27 ottobre 2014

MILANO: AFFINCHE' RIPRENDA IL PASSAGGIO DI TESTIMONE

Riceviamo e diffondiamo:

Affinché riprenda il passaggio di testimone

C'è un triste lascito del conflitto rivoluzionario degli anni '70 in Italia: i danni provocati dall'abiura e dal tradimento, dalla dissociazione e dall'infamia.
Con rare eccezioni, sono problemi rimossi. Questo rimosso continua a pesare su di noi e sulle nuove generazioni. Passati gli anni, è capitato che dei collaboratori di giustizia tornassero a frequentare situazioni di movimento. Di alcuni delatori il passato è noto (anche se non per forza ai più giovani); di altri, pochi conoscono la storia (e le carte di tribunale). È mancato un passaggio di testimone, la cui assenza ha permesso agli indegni di tornare a bazzicare situazioni di movimento.
Non spetta certo solo ai più giovani risolvere il problema, ma bisogna pretendere l'affermazione e il rispetto di un principio: chi ha tradito non deve più frequentare i compagni e gli spazi liberati. Senza questo principio, memoria, fiducia e solidarietà perdono ogni significato. Non dare spazio ai traditori (non di questo o quel gruppo, ma di un'intera generazione) è un atto dovuto sia a chi non ha tradito né abiurato (alcuni/e nemmeno sotto tortura), sia all'incolumità nostra e degli altri compagni. È un atto dovuto anche verso coloro dai quali abbiamo attinto informazioni e ricordi di quell'esperienza per i nostri testi e contributi teorico/pratici.
È alla luce di queste considerazioni che scriviamo quello che segue, con molta tristezza.

Qualche anno fa, uno di questi delatori venne allontanato prima da uno spazio occupato e poi da un corteo, a Milano. Situazioni complicate umanamente, perché ad allontanarlo fu anche il figlio, che è un compagno. Fummo soddisfatti perché non vedemmo tentennamenti. La mancanza fu semmai nostra, che non partimmo da quegli episodi per affrontare con la dovuta profondità il problema.

Quando, tempo dopo, siamo venuti a sapere che il delatore aveva continuato a frequentare alcune occupazioni di volta in volta autogestite dai compagni che attualmente occupano la Latteria di Milano, abbiamo chiesto conto di quelle "voci" agli occupanti (tra questi il figlio). Ci sono state confermate in un incontro avvenuto tra noi (insieme a coloro con i quali abbiamo affrontato questa questione) e i compagni di cui sopra, ma questi ultimi hanno anche affermato che non sarebbe mai più accaduto.
Il problema è che anche la madre del compagno è una collaboratrice di giustizia, benché il figlio e i suoi compagni la credessero, fino a qualche settimana fa, "solo" una dissociata. Immaginiamo soltanto quanto devastante possa essere una tale scoperta. Ma quella donna ha beneficiato del programma riservato ai "pentiti" (legge 304/82 art. 3, comma 1).
Nell'incontro a cui facciamo riferimento è emerso anche che la donna ha frequentato altre situazioni di movimento, essendo considerata da loro una "compagna", che devono essere informate. Perché è doveroso, e perché qualcuno potrebbe chiedere conto anche a noi di non averlo fatto.

= Obiettivo 1 =
Come riassumeresti in due frasi il brano sui delatori degli anni '70?
= Obiettivo 2 =
Rispondi a queste domande sul brano dei delatori:
(a) Da dove fu allontanato il delatore qualche anno fa a Milano?
(b) Quale legge viene citata per il programma riservato ai "pentiti"?
(c) Che cosa hanno affermato i compagni nell'incontro, oltre a confermare le voci?
= Obiettivo 3 =
Come si traduce in inglese questa frase del brano sui delatori: «Senza questo principio, memoria, fiducia e solidarietà perdono ogni significato.»?
I dati riportati più avanti non hanno alcun ruolo in questo lavoro.

= Materiale estratto =

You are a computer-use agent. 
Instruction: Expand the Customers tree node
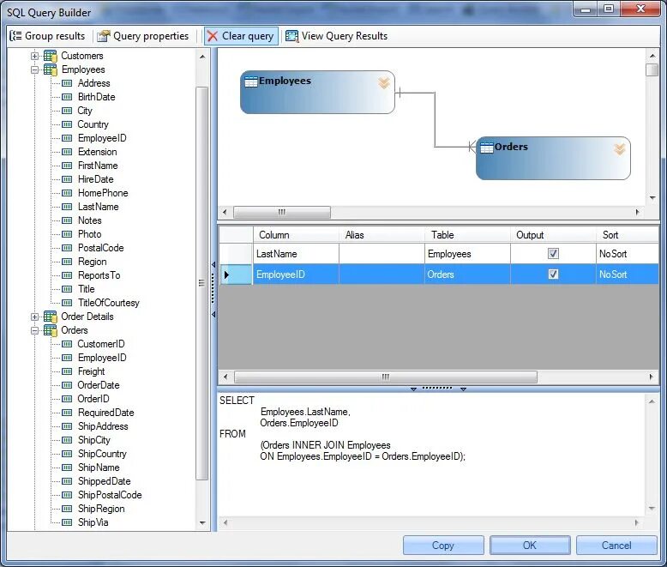(34, 56)
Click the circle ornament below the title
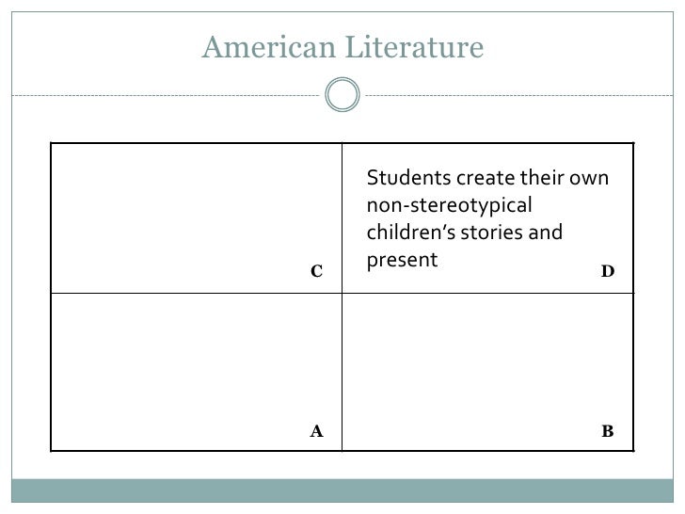 (341, 95)
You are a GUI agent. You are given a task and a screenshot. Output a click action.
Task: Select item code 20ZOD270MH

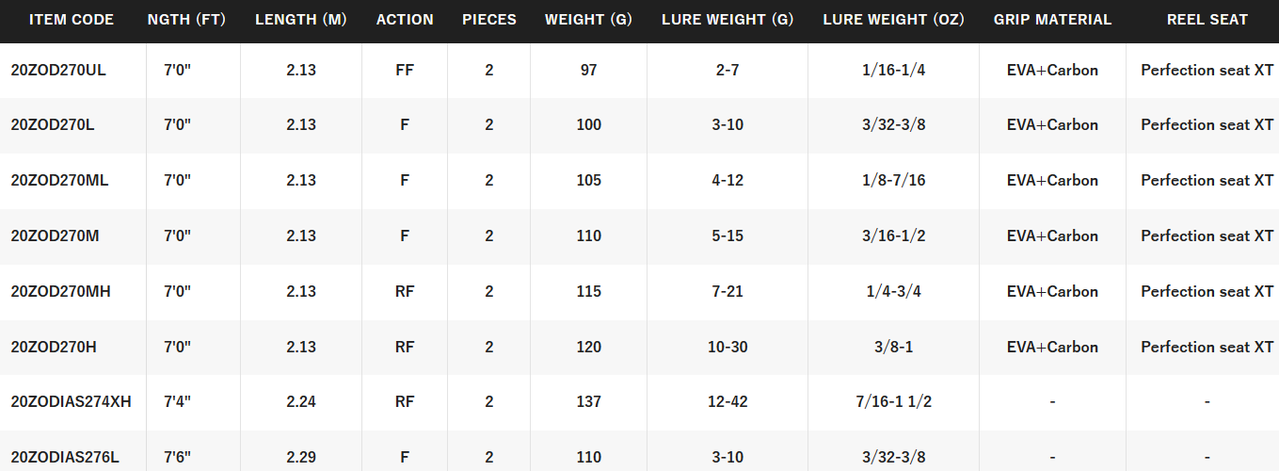click(x=60, y=291)
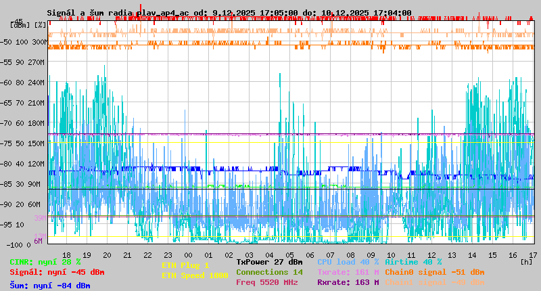This screenshot has height=291, width=541.
Task: Click the [h] unit label on time axis
Action: 526,261
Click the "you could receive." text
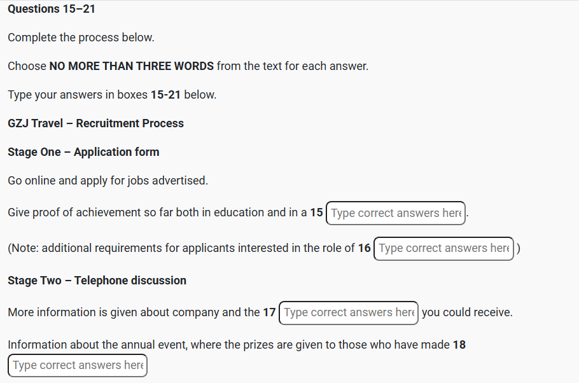The height and width of the screenshot is (383, 579). pos(467,312)
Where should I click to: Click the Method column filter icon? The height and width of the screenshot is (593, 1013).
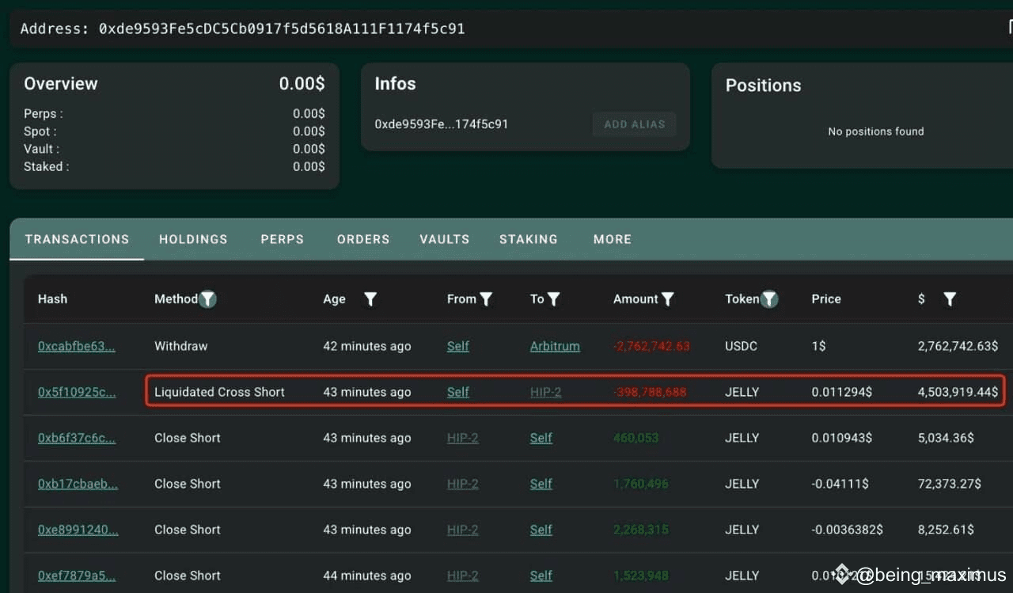click(x=207, y=299)
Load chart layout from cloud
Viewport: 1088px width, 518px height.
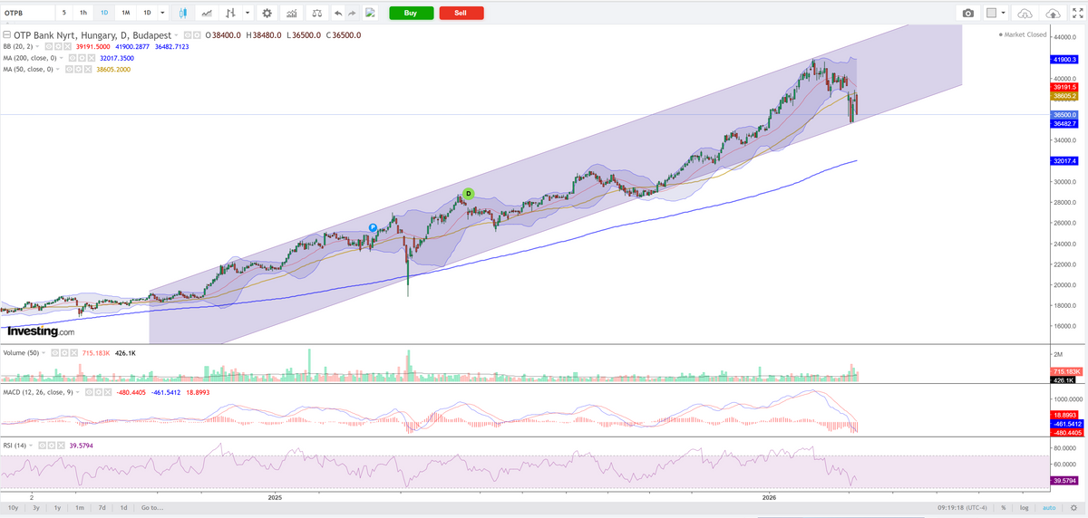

= Risposta svolta 1 =
Il brano sostiene che i danni dell'abiura, del tradimento e della delazione lasciati dal conflitto degli anni '70 sono stati in gran parte rimossi e che chi ha tradito non deve più frequentare i compagni e gli spazi liberati. Racconta poi che un delatore, allontanato anni fa a Milano anche dal figlio, ha continuato a frequentare occupazioni autogestite dai compagni che ora occupano la Latteria, e che anche la madre del compagno è una collaboratrice di giustizia.

= Risposta svolta 2 =
(a) Prima da uno spazio occupato e poi da un corteo.
(b) La legge 304/82, art. 3, comma 1.
(c) Che non sarebbe mai più accaduto.

= Risposta svolta 3 =
Without this principle, memory, trust and solidarity lose all meaning.